Ueber Schwefelkiese zur Schwefelsäurefabrication
in Beziehung auf die Verarbeitung der Salzmassen aus den Salzgruben
Staßfurt-Leopoldshall; von F. Schoenichen.
Aus der Zeitschrift des Vereins deutscher
Ingenieure, 1863 S. 51.
Schoenischen, über Schwefelkiese und
Schwefelsäure-Fabrication.
Die große Ablagerung von alkalischen Salzen, gemengt mit borsauren Verbindungen,
welche das auf der Grenze zwischen Preußen und Anhalt entdeckte Steinsalzlager
überdeckt, das von beiden Regierungen in Staßfurt und Leopoldshall aufgeschlossen
ist, hat selbst über die Grenzen Deutschlands hinaus in der speculativen Handelswelt
die gespannteste Aufmerksamkeit auf die technische Verarbeitung dieses interessanten
Rohmaterials zu gesuchten Producten gelenkt. Nicht weniger als sechs Concessionen
sind bereits zwischen Leopoldshall und Staßfurt zur Errichtung chemischer Fabriken
ertheilt, die neben der Verarbeitung von Abraumsalzen auch Steinsalze in das Bereich
ihrer industriellen Thätigkeit zu ziehen beabsichtigen, um daraus die
verschiedensten chemischen Producte herzustellen. Ein Hauptreagens zur Trennung der
aus dem Rohmaterial zu ziehenden werthvollen Stoffe behufs Einführung derselben in
andere chemische Verbindungen oder behufs gänzlicher Isolirung ist die
Schwefelsäure. Gebunden an alkalische Erden und auch an Magnesia findet sich
dieselbe neben dem Rohmaterial abgelagert in mächtigen Schichten von Gyps, Anhydrit,
sowie auch im Kinserit dort vor. Der technischen Chemie ist indessen ein billiger
und sicherer Weg zur Ueberführung dieser Schwefelsäure an Alkalien zur Herstellung
von gesuchten Handelsproducten im Großen nicht bekannt, und die chemischen Fabriken
sind daher genöthigt, sich nach einem billigen Rohstoff umzusehen, der ihnen die
Schwefelsäure auf leichte Weise in der Menge zu liefern im Stande ist, wie sie von
der Menge der von ihnen zu verarbeitenden alkalischen Salze beansprucht wird.

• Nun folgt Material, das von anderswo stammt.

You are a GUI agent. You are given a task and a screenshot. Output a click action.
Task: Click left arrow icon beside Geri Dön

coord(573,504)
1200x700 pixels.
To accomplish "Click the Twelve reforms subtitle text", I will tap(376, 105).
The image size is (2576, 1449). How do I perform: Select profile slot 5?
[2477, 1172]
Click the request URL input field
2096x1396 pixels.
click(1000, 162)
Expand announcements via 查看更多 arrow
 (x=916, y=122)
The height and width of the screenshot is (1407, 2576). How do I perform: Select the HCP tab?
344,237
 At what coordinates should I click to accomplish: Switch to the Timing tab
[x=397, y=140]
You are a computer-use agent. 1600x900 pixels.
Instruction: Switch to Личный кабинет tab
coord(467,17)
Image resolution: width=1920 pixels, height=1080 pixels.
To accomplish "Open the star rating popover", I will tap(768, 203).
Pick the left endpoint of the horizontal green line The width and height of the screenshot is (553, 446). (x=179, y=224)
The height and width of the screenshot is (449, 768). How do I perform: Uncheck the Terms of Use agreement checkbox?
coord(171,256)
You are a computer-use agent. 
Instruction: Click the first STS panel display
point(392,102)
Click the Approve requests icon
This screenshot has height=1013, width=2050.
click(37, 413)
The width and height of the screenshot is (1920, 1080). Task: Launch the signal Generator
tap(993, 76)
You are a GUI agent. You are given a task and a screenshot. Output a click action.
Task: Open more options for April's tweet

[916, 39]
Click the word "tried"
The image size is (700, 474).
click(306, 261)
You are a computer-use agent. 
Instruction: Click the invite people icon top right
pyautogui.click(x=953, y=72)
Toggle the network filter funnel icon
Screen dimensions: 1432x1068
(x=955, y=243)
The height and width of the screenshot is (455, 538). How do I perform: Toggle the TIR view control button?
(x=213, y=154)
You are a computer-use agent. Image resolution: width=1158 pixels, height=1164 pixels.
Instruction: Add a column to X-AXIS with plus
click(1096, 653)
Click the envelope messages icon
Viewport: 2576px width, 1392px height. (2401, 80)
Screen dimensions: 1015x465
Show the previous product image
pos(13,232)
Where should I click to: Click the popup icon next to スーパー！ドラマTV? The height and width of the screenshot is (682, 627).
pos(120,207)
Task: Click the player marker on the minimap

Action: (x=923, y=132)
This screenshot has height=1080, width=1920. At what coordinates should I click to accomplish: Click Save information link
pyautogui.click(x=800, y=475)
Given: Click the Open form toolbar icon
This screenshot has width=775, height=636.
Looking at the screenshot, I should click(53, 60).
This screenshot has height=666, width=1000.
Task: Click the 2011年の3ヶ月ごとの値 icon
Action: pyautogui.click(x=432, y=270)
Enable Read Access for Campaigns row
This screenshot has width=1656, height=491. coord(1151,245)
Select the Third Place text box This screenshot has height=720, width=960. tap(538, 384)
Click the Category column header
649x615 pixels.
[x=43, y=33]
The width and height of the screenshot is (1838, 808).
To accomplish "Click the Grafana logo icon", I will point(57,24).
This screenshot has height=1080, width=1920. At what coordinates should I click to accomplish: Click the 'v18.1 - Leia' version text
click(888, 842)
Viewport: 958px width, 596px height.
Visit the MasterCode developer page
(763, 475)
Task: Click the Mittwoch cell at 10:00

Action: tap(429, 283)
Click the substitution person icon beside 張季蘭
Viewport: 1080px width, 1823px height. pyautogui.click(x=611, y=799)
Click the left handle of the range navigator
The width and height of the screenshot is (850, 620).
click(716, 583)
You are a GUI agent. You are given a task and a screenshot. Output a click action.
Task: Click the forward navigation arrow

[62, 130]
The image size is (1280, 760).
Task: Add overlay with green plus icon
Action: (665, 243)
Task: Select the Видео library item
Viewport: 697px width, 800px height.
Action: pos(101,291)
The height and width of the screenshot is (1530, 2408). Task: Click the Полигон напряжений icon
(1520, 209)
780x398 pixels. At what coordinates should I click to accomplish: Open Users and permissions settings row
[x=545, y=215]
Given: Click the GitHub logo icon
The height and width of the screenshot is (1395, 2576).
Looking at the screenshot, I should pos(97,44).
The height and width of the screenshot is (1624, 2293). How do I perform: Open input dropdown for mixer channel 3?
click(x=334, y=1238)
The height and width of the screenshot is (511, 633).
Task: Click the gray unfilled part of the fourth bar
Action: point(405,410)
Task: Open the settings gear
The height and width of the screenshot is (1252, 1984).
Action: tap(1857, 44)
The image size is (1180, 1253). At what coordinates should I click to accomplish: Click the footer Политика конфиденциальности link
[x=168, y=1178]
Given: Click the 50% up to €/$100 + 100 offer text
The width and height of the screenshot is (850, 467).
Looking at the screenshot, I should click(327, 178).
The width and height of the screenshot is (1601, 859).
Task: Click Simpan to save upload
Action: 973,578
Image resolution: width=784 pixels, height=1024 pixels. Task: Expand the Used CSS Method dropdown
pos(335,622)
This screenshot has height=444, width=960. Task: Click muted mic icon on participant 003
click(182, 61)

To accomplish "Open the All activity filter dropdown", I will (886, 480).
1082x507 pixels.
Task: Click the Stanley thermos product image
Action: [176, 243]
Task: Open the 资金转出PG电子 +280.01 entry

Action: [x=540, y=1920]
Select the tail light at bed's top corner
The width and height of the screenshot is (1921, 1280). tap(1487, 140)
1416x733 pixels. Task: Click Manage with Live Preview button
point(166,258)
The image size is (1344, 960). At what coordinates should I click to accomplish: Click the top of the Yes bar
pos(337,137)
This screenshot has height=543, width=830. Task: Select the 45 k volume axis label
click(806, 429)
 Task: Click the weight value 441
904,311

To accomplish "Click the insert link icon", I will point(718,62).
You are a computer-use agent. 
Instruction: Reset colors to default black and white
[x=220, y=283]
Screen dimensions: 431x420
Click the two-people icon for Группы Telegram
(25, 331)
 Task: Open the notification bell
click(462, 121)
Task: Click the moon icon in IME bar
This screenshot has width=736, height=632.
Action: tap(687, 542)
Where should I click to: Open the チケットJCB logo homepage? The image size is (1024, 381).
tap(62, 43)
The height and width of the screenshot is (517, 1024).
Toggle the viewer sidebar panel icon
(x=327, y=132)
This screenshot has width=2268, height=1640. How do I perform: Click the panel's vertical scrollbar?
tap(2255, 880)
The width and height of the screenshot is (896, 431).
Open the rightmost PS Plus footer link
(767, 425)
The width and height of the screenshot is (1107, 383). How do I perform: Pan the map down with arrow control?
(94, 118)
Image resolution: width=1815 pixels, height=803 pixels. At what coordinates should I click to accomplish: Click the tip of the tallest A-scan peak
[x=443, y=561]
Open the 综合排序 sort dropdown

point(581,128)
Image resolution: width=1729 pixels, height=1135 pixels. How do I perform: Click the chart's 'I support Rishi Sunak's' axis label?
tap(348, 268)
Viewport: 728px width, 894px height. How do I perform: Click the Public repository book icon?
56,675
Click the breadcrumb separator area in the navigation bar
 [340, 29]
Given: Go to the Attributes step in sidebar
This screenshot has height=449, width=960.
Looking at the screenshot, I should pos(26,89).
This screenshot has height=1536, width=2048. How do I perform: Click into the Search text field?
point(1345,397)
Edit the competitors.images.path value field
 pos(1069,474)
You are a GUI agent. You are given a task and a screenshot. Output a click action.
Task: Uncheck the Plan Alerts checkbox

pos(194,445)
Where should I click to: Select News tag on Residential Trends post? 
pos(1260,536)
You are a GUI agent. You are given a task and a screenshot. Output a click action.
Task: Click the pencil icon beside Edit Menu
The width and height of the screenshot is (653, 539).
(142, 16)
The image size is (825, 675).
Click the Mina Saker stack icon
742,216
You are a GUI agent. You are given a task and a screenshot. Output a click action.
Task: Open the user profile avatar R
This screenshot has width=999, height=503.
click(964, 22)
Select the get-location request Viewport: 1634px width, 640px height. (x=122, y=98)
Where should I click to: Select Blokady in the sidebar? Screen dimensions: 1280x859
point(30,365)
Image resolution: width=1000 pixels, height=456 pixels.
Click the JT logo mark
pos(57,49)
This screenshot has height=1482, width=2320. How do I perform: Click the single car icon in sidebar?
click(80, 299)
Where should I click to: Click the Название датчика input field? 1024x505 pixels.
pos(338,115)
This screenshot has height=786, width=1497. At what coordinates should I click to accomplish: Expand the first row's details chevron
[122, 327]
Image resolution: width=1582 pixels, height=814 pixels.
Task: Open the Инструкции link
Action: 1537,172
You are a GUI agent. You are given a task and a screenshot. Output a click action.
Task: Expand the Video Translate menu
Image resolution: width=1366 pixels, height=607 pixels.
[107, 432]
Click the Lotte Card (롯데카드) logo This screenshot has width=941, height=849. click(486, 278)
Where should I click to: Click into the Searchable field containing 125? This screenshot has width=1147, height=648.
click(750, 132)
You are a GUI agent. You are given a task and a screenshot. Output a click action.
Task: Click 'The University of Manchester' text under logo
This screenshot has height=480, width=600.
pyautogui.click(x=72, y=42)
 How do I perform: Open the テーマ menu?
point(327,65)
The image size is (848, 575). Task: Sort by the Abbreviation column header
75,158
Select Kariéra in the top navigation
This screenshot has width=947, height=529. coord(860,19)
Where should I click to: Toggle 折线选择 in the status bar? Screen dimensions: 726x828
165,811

Der deutsche Markt bietet dafür Schwefel, die Bergwerke Schwefelkiese und
Schwefelverbindungen, aus denen beträchtliche Mengen von Schwefel und Schwefelsäure
gewonnen werden und zum Verkauf gelangen. Der Rohschwefel Siciliens, sowie der
raffinirte Schwefel hat indessen immer noch einen verhältnißmäßig hohen Preis für
die Darstellung billiger Schwefelsäure. Die Schwefelgruben Siciliens haben in den
letztverflossenen Jahren nach der Aussage dortiger Grubenbesitzer selbst nicht mehr
die reichen Schwefelthone geliefert, wie früher, so daß ein Sinken der Schwefelpreise bei
steigender Nachfrage kaum erwartet werden darf. Der Ankauf von Schwefelsäure für den
Bedarf im Großen und deren Transport, gebunden an die zerbrechliche Emballage, ist
kostspielig und beschwerlich durch das Gewicht des damit verbundenen Wassergehaltes.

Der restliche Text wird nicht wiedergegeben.